Ciao a tutti. Ecco ancora una pagina di diario dagli anni passati a Dahab (nove in tutto). Qui ricordo i bei tempi, prima che il terrorismo mediatico prosciugasse l'Egitto dei suoi turisti.
Ancora la grande nave-pub-e-discoteca ci accoglie tutti generosamente dentro le sue spire di vento e di musica. Rapper egiziani nell'imitazione dell'America si dimenano in spezzoni di break-dance accanto a beduini che ballano con un turbante in testa, la galabia e una birra in mano, vicino a giovani surfisti nordici. Egiziani con il giubbotto perché per loro con venti gradi c'è freddo, rasta, teenager dalla carnagione bianca che ballano con egizi dalla pelle olivastra, mosse di danza del ventre che s'innestano su rap e R&B e su coreografie sudamericane. Dive-masters dall'aria vissuta e teutonica accanto a ragazzine coreane, e poi ancora inglesi, viaggiatori dai Balcani, gente del Cairo in vacanza...
La musica spazza via tutte le differenze con un’immediatezza tale che potrebbe far sentire stupidi. La gente si diverte tutta nello stesso modo e il sorriso stampato sul viso ci rende tutti consanguinei nell'onnipotenza del ballo e dell'arte.

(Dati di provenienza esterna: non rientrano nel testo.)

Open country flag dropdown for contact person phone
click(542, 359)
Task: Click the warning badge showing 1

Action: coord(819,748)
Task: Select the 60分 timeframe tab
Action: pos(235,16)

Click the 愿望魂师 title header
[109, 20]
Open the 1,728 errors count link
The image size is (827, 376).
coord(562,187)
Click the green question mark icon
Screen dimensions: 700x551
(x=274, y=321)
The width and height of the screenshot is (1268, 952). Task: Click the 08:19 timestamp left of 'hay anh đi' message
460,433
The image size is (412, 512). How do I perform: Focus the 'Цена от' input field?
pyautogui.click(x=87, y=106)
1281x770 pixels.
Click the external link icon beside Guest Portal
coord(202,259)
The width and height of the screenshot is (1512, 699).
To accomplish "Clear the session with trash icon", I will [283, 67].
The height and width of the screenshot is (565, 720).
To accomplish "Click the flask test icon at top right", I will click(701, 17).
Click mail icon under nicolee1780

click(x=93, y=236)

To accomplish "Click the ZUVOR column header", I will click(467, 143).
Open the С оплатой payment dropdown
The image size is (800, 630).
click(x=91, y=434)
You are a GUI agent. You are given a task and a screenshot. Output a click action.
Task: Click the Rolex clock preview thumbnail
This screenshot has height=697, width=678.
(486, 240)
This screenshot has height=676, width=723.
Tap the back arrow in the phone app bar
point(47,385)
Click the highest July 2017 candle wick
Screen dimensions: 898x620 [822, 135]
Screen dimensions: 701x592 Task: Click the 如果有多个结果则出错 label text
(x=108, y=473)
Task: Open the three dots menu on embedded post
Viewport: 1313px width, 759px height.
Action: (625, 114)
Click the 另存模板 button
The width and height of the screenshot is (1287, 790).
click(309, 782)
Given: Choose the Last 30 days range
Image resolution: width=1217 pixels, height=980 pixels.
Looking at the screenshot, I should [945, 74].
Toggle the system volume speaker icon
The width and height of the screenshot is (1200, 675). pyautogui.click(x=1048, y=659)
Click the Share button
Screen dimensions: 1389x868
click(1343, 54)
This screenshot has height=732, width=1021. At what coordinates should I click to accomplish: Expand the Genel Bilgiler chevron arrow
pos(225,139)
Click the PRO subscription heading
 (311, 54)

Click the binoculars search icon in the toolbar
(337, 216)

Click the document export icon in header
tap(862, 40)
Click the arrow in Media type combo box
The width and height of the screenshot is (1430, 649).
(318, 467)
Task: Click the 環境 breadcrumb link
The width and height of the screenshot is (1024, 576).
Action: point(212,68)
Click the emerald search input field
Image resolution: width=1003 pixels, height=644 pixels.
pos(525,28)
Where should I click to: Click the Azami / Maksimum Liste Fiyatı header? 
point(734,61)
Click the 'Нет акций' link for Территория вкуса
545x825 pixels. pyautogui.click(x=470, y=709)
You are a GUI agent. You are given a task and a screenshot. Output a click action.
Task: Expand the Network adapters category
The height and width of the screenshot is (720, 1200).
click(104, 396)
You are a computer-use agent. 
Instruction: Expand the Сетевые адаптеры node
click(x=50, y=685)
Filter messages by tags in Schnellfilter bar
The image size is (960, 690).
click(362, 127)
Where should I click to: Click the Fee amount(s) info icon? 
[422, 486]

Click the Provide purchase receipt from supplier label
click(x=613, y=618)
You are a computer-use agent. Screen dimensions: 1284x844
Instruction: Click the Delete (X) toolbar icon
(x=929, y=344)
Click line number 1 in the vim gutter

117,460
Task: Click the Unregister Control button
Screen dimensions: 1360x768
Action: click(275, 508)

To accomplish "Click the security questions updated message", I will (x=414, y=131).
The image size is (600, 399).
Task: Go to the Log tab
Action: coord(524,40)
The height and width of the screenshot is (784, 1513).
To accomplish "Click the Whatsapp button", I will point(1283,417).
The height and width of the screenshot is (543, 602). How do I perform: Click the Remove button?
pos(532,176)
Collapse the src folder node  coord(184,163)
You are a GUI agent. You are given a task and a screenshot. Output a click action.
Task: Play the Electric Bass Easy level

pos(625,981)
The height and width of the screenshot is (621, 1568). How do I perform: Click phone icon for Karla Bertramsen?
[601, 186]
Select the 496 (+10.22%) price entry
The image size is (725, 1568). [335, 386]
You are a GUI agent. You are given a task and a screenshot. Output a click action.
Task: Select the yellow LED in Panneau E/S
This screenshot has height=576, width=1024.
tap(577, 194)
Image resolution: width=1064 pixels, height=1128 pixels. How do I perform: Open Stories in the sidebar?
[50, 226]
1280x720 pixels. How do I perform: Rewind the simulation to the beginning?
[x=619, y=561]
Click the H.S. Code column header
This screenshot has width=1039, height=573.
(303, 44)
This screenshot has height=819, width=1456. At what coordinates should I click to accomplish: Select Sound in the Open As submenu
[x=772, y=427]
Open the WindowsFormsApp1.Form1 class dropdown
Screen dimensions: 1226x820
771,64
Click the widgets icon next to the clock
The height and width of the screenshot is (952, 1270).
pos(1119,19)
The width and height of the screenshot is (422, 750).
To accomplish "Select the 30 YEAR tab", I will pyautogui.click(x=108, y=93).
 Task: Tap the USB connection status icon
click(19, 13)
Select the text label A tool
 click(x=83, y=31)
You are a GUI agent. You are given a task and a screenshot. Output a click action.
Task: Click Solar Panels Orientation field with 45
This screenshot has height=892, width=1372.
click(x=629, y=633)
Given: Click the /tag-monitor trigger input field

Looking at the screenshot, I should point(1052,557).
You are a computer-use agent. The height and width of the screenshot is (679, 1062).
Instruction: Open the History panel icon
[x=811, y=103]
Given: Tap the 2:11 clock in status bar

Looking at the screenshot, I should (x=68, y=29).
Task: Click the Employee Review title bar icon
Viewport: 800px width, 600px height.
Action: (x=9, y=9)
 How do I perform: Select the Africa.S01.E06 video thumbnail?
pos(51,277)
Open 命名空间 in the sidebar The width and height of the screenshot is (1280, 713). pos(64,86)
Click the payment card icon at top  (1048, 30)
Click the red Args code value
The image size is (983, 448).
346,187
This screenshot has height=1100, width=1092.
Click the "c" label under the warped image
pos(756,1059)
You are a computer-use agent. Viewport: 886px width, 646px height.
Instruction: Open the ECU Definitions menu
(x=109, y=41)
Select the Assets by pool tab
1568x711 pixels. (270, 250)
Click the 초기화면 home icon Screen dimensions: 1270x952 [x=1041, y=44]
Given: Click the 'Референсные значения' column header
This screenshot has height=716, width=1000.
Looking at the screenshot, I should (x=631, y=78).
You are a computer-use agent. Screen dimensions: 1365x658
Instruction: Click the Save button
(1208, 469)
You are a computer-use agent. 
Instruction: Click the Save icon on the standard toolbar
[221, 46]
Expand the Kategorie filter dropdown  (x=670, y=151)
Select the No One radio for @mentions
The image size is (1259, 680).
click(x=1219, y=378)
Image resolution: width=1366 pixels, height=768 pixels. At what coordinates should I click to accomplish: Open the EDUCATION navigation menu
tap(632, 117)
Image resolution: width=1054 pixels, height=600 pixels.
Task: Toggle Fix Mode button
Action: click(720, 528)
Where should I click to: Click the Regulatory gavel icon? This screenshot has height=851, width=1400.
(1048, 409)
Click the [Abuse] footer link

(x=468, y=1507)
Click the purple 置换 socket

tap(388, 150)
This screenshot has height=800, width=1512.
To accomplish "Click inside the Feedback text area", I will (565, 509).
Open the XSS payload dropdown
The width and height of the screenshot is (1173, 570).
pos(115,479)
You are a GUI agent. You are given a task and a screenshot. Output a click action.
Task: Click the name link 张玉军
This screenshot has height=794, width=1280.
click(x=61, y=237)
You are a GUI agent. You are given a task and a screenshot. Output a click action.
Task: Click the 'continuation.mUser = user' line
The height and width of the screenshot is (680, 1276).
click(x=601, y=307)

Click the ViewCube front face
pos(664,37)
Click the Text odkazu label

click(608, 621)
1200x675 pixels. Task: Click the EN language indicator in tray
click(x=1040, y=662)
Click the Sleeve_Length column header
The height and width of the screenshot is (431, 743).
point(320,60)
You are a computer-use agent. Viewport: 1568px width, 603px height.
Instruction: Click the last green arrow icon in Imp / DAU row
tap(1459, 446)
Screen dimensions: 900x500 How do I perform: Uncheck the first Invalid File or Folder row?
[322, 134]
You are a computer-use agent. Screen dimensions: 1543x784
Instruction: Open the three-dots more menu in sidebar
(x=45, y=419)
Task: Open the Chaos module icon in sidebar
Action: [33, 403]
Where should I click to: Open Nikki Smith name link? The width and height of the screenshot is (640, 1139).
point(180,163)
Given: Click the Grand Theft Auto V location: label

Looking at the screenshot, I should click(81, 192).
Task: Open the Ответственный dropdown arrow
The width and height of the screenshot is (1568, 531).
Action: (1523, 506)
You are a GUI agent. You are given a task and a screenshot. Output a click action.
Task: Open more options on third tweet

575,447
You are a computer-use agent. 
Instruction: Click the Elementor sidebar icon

Una bimba beduina passa con un piede scalzo e l'altro infilato dentro un pattino, lasciandosi dietro lo svolazzo di un velo rosa, come un piccolo fantasma evanescente nella notte di stelle.
Il mare balla con noi, quando c'è vento. A guardarli danzare così insieme sembrano tutti amici. Perché allora tutta quella sceneggiata alla televisione, le guerre, le bombe, le bugie e tutti i lutti inutili? Penso che sia perché le persone a volte si dimenticano di ballare.